In 1860, when Abraham Lincoln was elected President, there was an immediate backlash throughout the entire South, which led to the movement of several southern states toward secession in 1861.
“After the Union arrives in Louisiana, Mouton is involved in trying to protect the area of his home, which is along Bayou Teche and along the Vermilion River,” said Martin.
When the Civil War began in 1861, Alfred commanded the 18th infantry regiment under General Richard Taylor. He died in the Battle of Mansfield in Louisiana at a young age of 35-years-old.
The statue was erected in 1922 by the United Daughters of the Confederacy, Alfred Mouton Chapter.

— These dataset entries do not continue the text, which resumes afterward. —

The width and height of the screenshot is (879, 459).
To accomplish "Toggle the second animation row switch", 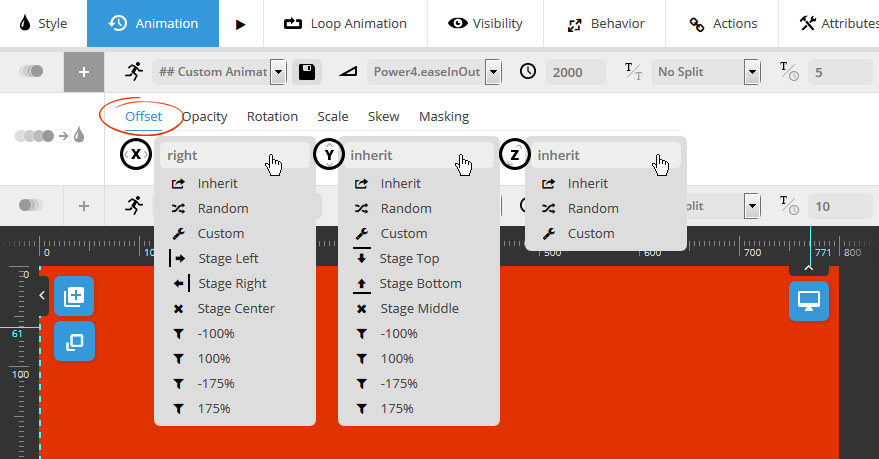I will click(32, 205).
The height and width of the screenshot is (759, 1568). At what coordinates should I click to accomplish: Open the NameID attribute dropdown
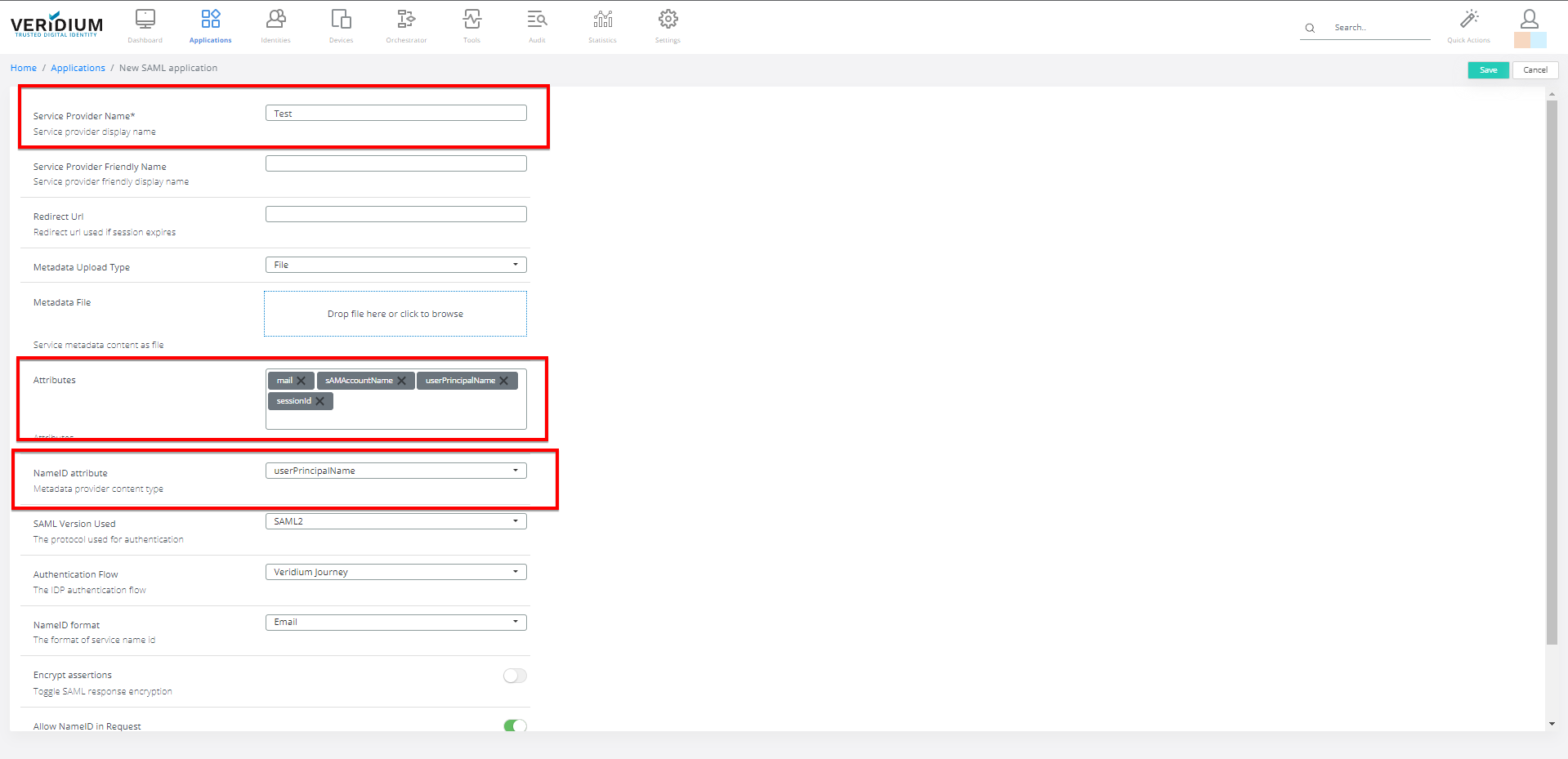pyautogui.click(x=395, y=471)
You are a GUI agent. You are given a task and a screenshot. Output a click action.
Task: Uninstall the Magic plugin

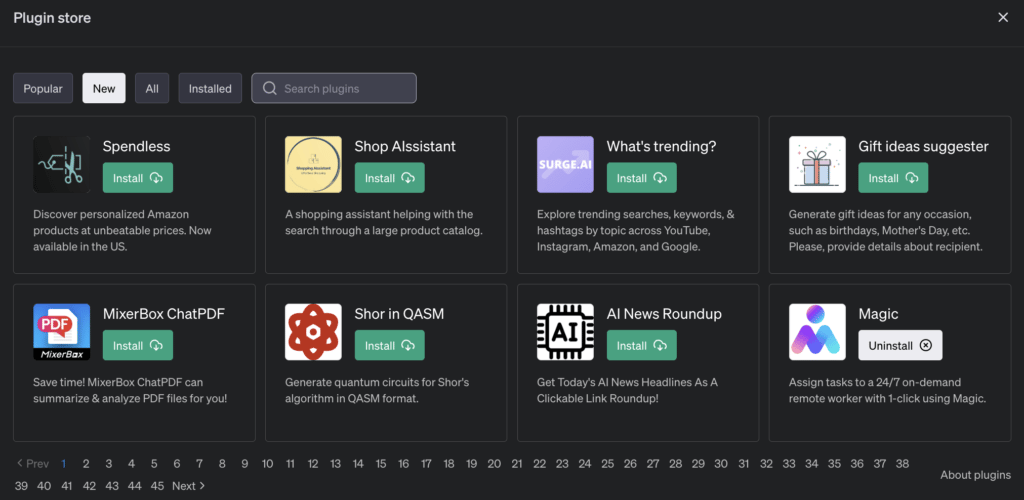click(x=899, y=345)

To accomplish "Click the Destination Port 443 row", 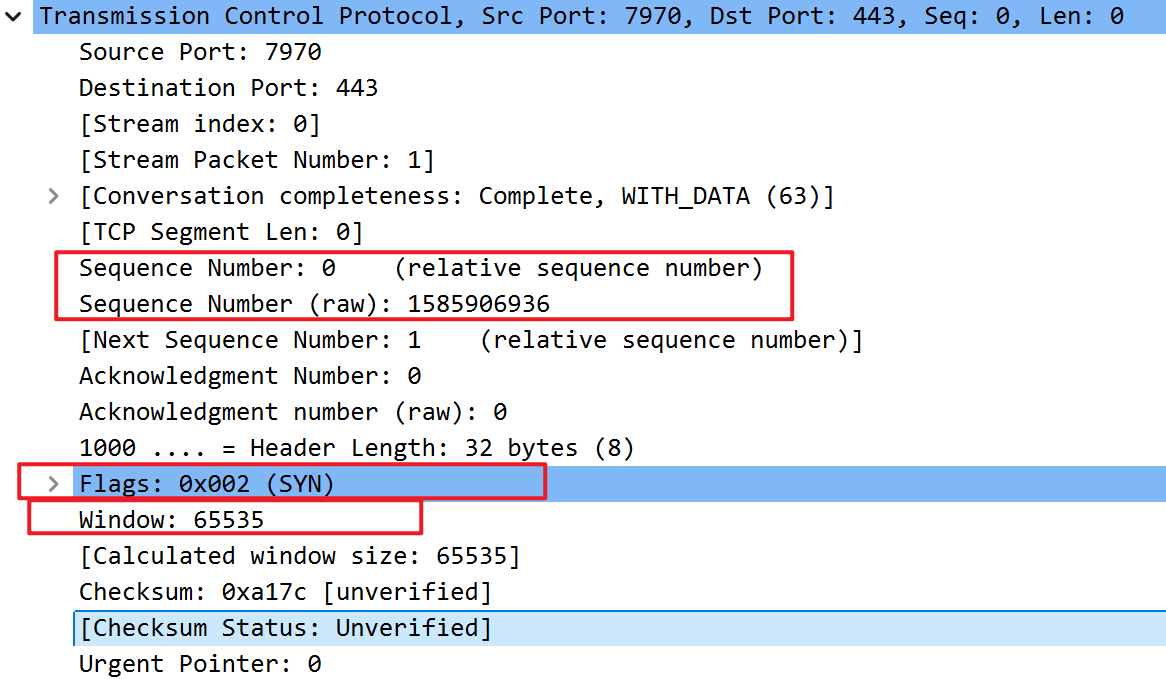I will click(x=228, y=88).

“In many instances it was to remind certain populations, mainly the African-American population of their so called place, and not to challenge authorities,” according to Dr. Martin.

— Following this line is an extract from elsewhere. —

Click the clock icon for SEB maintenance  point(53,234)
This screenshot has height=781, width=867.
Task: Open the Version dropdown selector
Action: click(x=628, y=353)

The United Daughters of the Confederacy have released a statement regarding the monument:
“The United Daughters of the Confederacy appreciates the feelings of citizens across the country currently being expressed concerning Confederate memorial statues and monuments that were erected by our members in decades past. To some, these memorial statues and markers are viewed as divisive and thus unworthy of being allowed to remain in public places. To others, they simply represent a memorial to our forefathers who fought bravely during four years of war. These memorial statues and markers have been a part of the Southern landscape for decades. We are grieved that certain hate groups have taken the Confederate flag and other symbols as their own. We are the descendants of Confederate soldiers, sailors, and patriots. Our members are the ones who have spent 123 years honoring their memory by various activities in the fields of education, history and charity, promoting patriotism and good citizenship. Our members are the ones who, like our statues, have stayed quietly in the background, never engaging in public controversy. The United Daughters of the Confederacy totally denounces any individual or group that promotes racial divisiveness or white supremacy. And we call on these people to cease using Confederate symbols for their abhorrent and reprehensible purposes. We are saddened that some people find anything connected with the Confederacy to be offensive. Our Confederate ancestors were and are Americans. We as an Organization do not sit in judgment of them nor do we impose the standards of the 21st century on these Americans of the 19th century. It is our sincere wish that our great nation and its citizens will continue to let its fellow Americans, the descendants of Confederate soldiers, honor the memory of their ancestors. Indeed, we urge all Americans to honor their ancestors’ contributions to our country as well. This diversity is what makes our nation stronger. Join us in denouncing hate groups and affirming that Confederate memorial statues and monuments are part of our shared American history and should remain in place.”